Security Considerations

When building distributed setups, consider:

Message Bus Security
- Default configuration is local-only
- Unencrypted by default
- No built-in authentication
Network Security
- Use firewalls to restrict access
- Consider VPN for remote satellites
- Implement proper network segmentation
Service Isolation
- Run services with minimal privileges
- Use container isolation where appropriate
- Separate sensitive components

Transformer plugins

Transformer plugins are a new feature in OVOS 0.0.8 that allow you to modify parts of the assistant pipeline as they pass through. There are currently Audio, Utterance, Metadata, Dialog, and TTS transformer plugins available.

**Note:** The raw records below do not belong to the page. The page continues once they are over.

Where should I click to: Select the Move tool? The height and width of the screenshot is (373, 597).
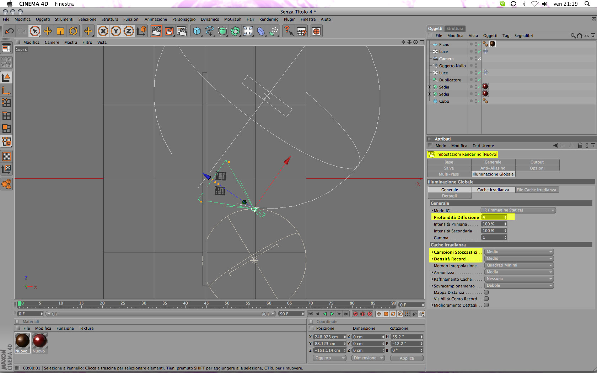point(48,31)
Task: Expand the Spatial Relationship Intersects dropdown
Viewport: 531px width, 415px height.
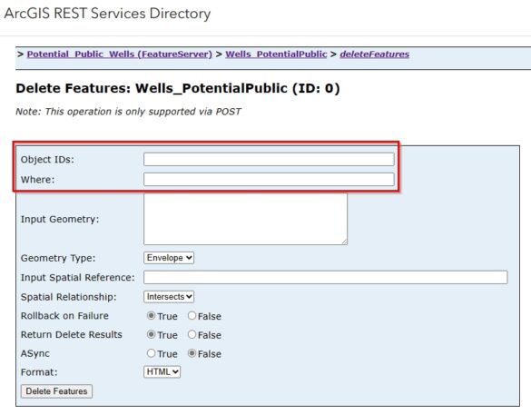Action: [x=169, y=297]
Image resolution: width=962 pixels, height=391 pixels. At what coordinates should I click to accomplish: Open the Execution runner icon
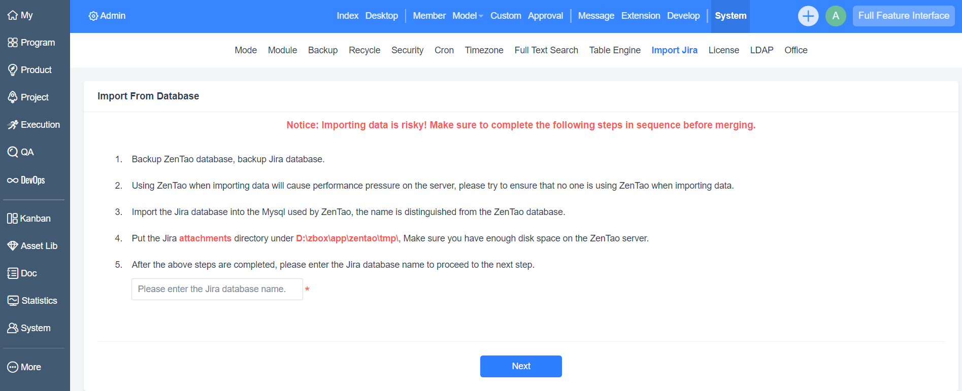[x=13, y=125]
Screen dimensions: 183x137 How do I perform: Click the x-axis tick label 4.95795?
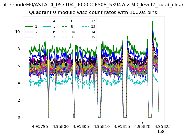click(x=40, y=126)
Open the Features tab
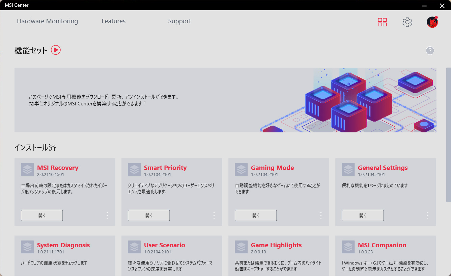451x276 pixels. pyautogui.click(x=113, y=21)
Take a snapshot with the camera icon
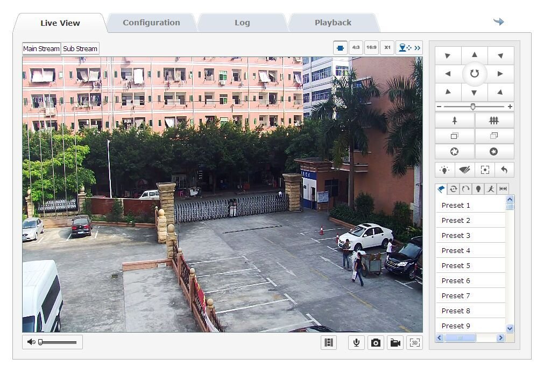This screenshot has height=366, width=544. (x=376, y=343)
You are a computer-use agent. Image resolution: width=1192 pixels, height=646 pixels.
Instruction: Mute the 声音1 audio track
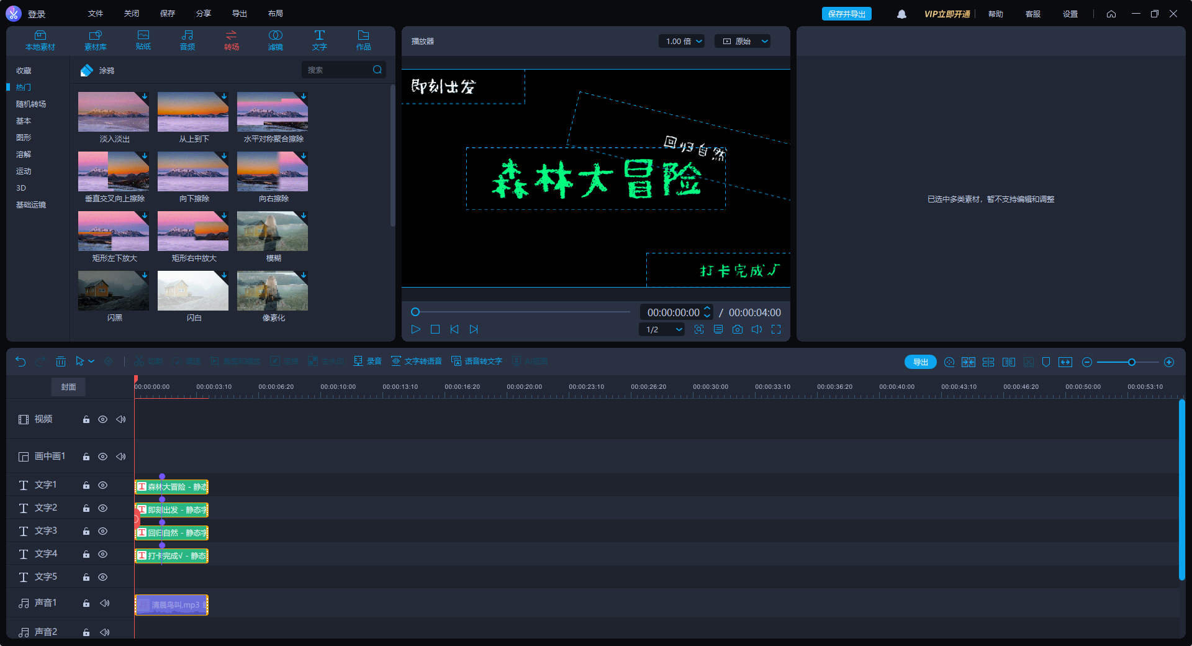(105, 603)
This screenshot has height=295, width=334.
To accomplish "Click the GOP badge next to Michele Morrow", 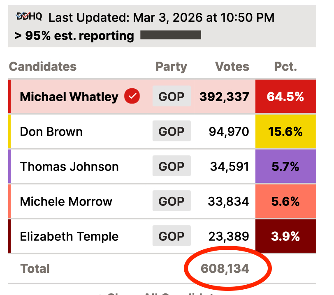I will 172,201.
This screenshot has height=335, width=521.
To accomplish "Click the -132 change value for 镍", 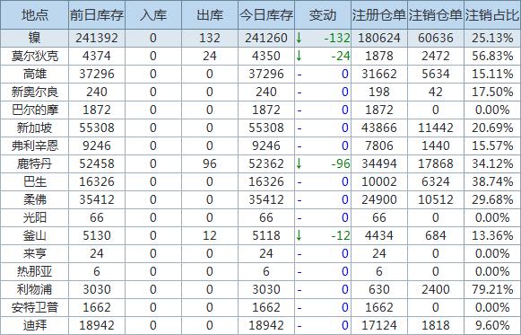I will tap(337, 38).
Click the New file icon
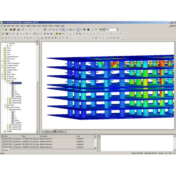This screenshot has width=176, height=176. 3,30
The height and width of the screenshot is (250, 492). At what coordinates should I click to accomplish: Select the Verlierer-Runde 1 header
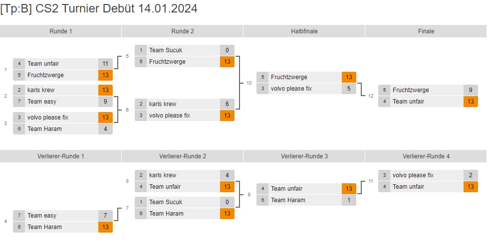coord(61,156)
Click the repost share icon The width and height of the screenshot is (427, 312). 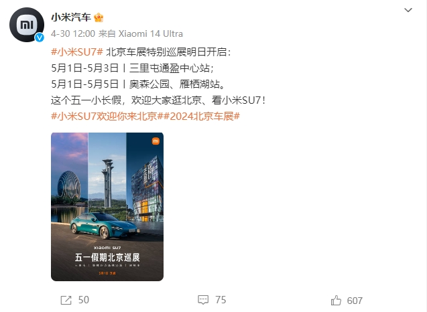click(66, 300)
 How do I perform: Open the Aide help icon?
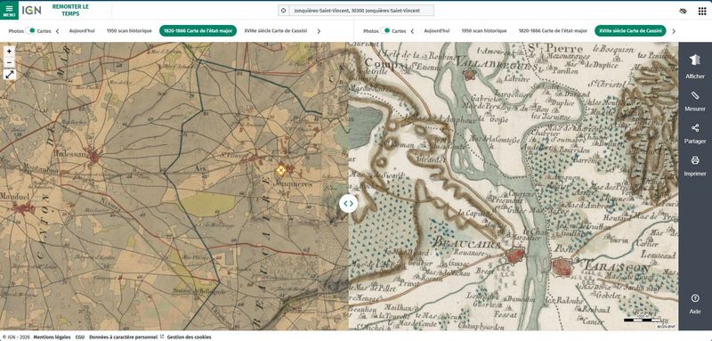(695, 304)
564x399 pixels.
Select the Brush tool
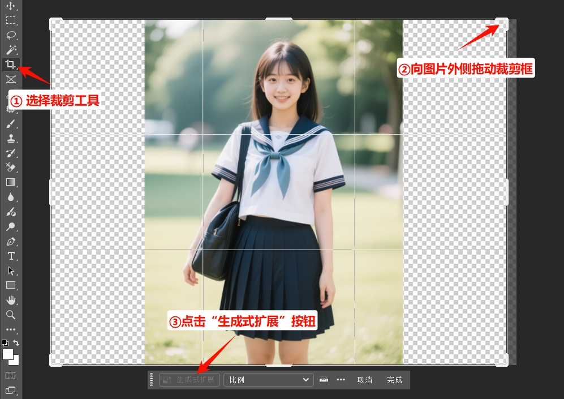[x=11, y=123]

This feature allows you to:

Modify audio data before it reaches the STT
Change the text output of the STT
Add metadata to messages
Modify the dialog context
Change the TTS output, both text and audio

More information is available in the OVOS Technical Manual.

Conclusion

OVOS’s modular design enables incredible flexibility, from minimal development setups to complex distributed systems. Understanding the security implications and resource requirements of different configurations helps you build a setup that matches your needs while maintaining security and reliability.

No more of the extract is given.